### EXERCISE GOAL
Rewrite the items from the line that has "The height and" through the last item, changing "toolbar" to "top bar" and keeping everything else the same. Leave out the pictures.

● ● ● ● ●

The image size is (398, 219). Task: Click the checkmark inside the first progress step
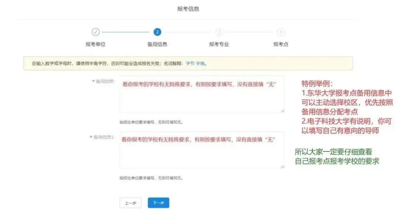click(x=96, y=32)
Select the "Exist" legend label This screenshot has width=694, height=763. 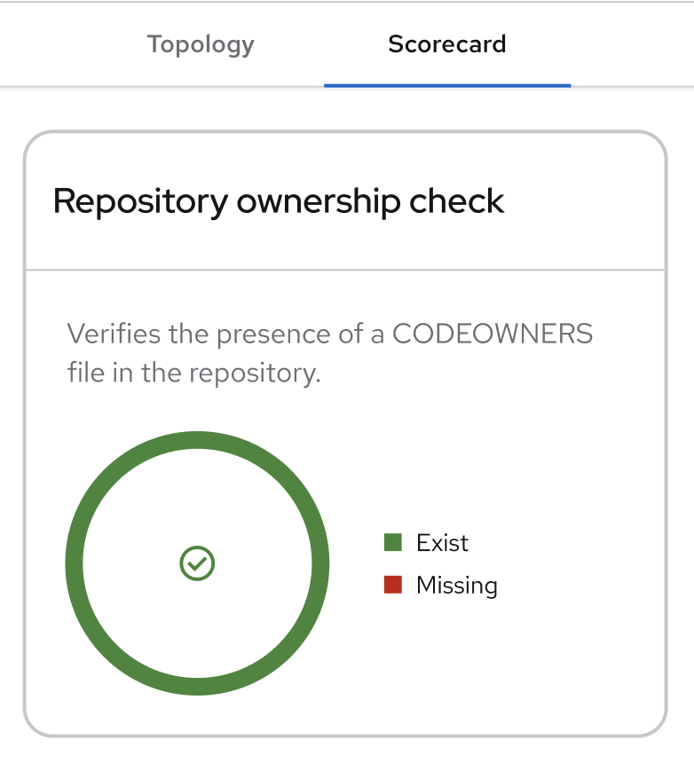(x=442, y=543)
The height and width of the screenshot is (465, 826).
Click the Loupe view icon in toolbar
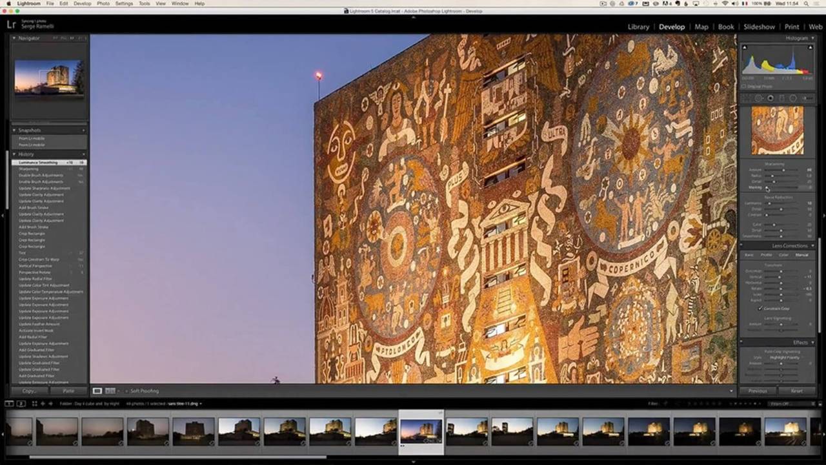pos(97,391)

● ● ● ● ●

### TASK SOLUTION
The height and width of the screenshot is (465, 826).
Click the Loupe view icon in top bar
pos(97,391)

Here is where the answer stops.